How to backward only a subset of neural network parameters? (avoid retain_graph=True)

Hey;

At the beginning of the training, I have created a neural network NN.

I create optimizer by

optimizer = optim.Adam(NN.parameters(), lr=1e-3)

During the training, I’m adding to new layers to this network. (Imagining dynamically increasing number of layers of residual network).

optimizer.add_param_group({"params": new_layer_params}) at each iteration when new layer created.

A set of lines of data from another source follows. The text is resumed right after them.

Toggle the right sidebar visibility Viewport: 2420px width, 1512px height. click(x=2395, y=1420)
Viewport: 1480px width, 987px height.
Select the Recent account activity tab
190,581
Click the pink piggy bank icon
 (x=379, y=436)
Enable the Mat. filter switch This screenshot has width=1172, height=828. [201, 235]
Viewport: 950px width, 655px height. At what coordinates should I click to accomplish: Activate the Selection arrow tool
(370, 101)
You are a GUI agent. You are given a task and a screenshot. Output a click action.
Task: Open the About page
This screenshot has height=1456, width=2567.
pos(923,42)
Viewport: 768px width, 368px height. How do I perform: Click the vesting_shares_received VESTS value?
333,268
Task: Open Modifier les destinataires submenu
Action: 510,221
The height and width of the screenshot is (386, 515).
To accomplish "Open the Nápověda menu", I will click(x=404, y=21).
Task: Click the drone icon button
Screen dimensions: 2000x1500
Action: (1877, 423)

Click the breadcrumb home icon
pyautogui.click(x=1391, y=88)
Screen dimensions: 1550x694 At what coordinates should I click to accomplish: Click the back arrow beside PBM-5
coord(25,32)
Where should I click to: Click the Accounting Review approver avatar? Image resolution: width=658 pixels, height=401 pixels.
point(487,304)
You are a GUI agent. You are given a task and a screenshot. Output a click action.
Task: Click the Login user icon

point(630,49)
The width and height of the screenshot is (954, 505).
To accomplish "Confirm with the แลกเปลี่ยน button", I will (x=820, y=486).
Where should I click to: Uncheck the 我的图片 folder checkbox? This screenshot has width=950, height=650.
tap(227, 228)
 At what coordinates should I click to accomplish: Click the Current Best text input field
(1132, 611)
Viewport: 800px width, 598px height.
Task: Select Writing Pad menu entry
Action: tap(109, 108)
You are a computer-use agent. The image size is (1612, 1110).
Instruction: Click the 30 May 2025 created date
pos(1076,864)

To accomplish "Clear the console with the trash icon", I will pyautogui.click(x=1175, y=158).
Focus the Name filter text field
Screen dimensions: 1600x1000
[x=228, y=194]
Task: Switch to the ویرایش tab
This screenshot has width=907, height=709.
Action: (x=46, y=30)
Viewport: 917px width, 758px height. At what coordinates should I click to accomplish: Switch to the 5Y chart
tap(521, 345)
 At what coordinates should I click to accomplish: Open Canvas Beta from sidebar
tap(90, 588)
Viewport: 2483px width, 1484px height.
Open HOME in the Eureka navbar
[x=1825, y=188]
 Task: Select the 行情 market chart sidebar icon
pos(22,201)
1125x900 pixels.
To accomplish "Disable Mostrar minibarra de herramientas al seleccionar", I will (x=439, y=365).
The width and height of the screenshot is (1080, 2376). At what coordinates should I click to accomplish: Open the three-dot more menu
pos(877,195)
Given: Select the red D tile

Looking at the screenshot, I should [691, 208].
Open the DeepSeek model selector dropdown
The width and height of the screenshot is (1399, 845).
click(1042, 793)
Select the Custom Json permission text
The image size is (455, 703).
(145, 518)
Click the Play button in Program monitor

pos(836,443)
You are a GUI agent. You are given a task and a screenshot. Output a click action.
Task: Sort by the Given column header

However, when I add a new layer to my NN ; I want to train solely my new layer parameters for few steps; that is, ignoring the previous layer parameters and only trains the newest layer for T steps (only optimize the newly added parameters). Then after this solely training, I will start fully train my NN (optimize all layers parameters).

How should I do this?

My current attentative approaches:

(1) create a list of optimizers; where each optimizer is responsible to optimize the parameters of each layer.

opt = [] # collection of parameters

optimizer = Adam(NN.parameters()) # my first layer parameters
opt.append(optimizer)

for l in range(total_number_of_layers):
    # add new layers to NN
    ... some code here
 
   # add new optimizer to collections; this optimizer only responsible take care of new layer parameters
    opt.append(Adam(new_layer_parameters)) 

    # only train new layers
    for t in range(T1):
        opt[-1].zero_grad()
        loss = get_loss(...)
        loss.backward(retain_graph=True)
        opt[-1].step() # only update new parameters

    # Fully train
    for t in range(T2):
        for o in opt:
             o.zero_grad()
        loss = get_loss(...)
        loss.backward(retain_graph=True)
        for o in opt:
             o.step()

However, I notice that retain_graph=True is extremely memory inefficient. My program takes very large amount of memory.

I’m thinking that when I only train new layers; loss.backward() is take gradient w.r.t. all parameters (including old layers). I’m thinking if its possible that for this snip code; I can detach() old layers and only backprogate the new layer parameters.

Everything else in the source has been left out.